Grade & Class: 7th Grade Art-Four art classes
Number of Students: ranging in size from 10 – 27 students
Lesson/Project Name: Color Scheme Painting: Patterns from Nature
A. Pre-Reflection Goals
1. To observe students response to going outdoors briefly as part of a lesson
2. To observe how students do with photobooth and their laptops outdoors
3. To observe student’s ability to find and photo natural patterns found in the schoolyard
1. Reinforce the Principle of Pattern
2. Contrast natural patterns to manmade patterns
3. Analyze and abstract a natural pattern
B. THE PLAN:
1. MATERIALS: Current issue laptop which includes photobooth, 8X10 heavy weight drawing paper, tempera paints, brushes, water cups, water, newspapers, paper towels.

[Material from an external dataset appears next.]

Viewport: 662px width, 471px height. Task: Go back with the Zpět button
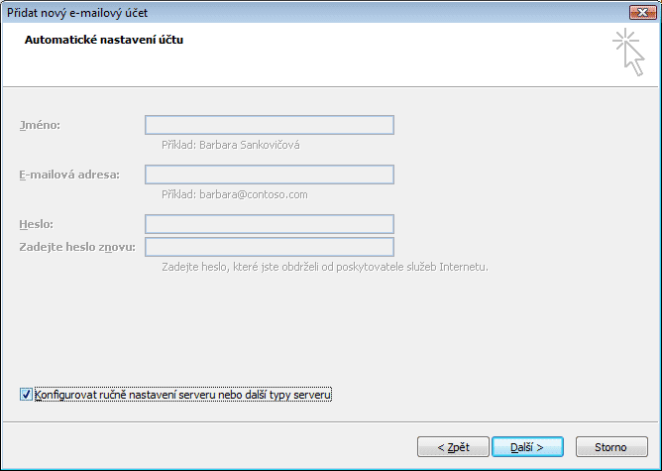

2. LESSON: Color Scheme Painting; Patterns from Nature
Day 1 – Review color theory; primary and secondary colors. Introduce Analogous and Complementary Color Schemes.
Day 2 – Introduce assignment. Explain the procedure to go outdoors to the school’s front yard for no more than 5- 10 minutes to take several photos of patterns found in nature; tree bark, tree branches, shrubs, dried flower seed heads, rocks, snow, clouds, etc. Make clear the quality of the photo is not important, that we won’t be using the photo, but rather using it for reference. Have students get coats, put the laptops in their cases and head out. Students explore, find, and photo any patterns they find, and return to the classroom. Pass out drawing paper. Discuss the patterns found. Students choose one pattern to work from. They analyze the pattern; noticing the elements of the pattern and their organization. Finally, using those elements, they create an original design that fills their paper, is balanced, and has at least 20 shapes. (to allow for the required 20 mixed colors) Finally students decide if they are going to use an analogous or complementary color scheme, choose the two specific colors they will use, and write them on the back of their paper.
Day 3 – Explain the classroom painting procedure. Students get their supplies and paints. They begin by experimenting with the various ways to make new colors from their pair of colors plus black and white: a tinted color, a shaded color, a mixed color, a greyed color, etc. Once they have mixed a variety of colors they begin painting.
Day 4 – Continue painting. Day 5 – Continue painting until done. The finished painting will include at least 20 new colors made from their chosen pair and will have a focal point created by using contrasting colors.
The students have not yet completed the painting, however, I believe the lesson has been very successful. Taking their laptops outdoors and using them as cameras went smoothly. Students worked independently or in groups, if they chose, to explore and find patterns. The schoolyard was familiar, yet students were, in a sense, seeing it for the first time, close up. They quickly scrambled from bushes, to ice patches, to tree bark. Keeping the time short worked well. As soon as students were ready, we came back in.
Students understood how to use their photos as the basis for a design, rather than to attempt to copy their photo in a drawing. They were able to find the basic elements and organization of their pattern; long, narrow lines which get thinner and shorter as they move away from the center organized in shallow angles, or, pointed, elongated ovals arranged around a central point, etc. Once they found those elements, they then easily created an original design using them. They seemed to understand that they had liberty to create their design to please themselves and did not hesitate or get stuck. Finding the right balance of structure and openness is key to a successful art lesson, and giving the students the freedom to find their own patterns and abstract them however they chose seemed to work well! I wonder how the brief excursion outdoors and being given permission to use technology they really like (photobooth) facilitated their ease with the assignment.
I an very pleased with the paintings that are emerging. I will definitely use this lesson again, perhaps making it part of a larger unit on nature painting, micro and macro.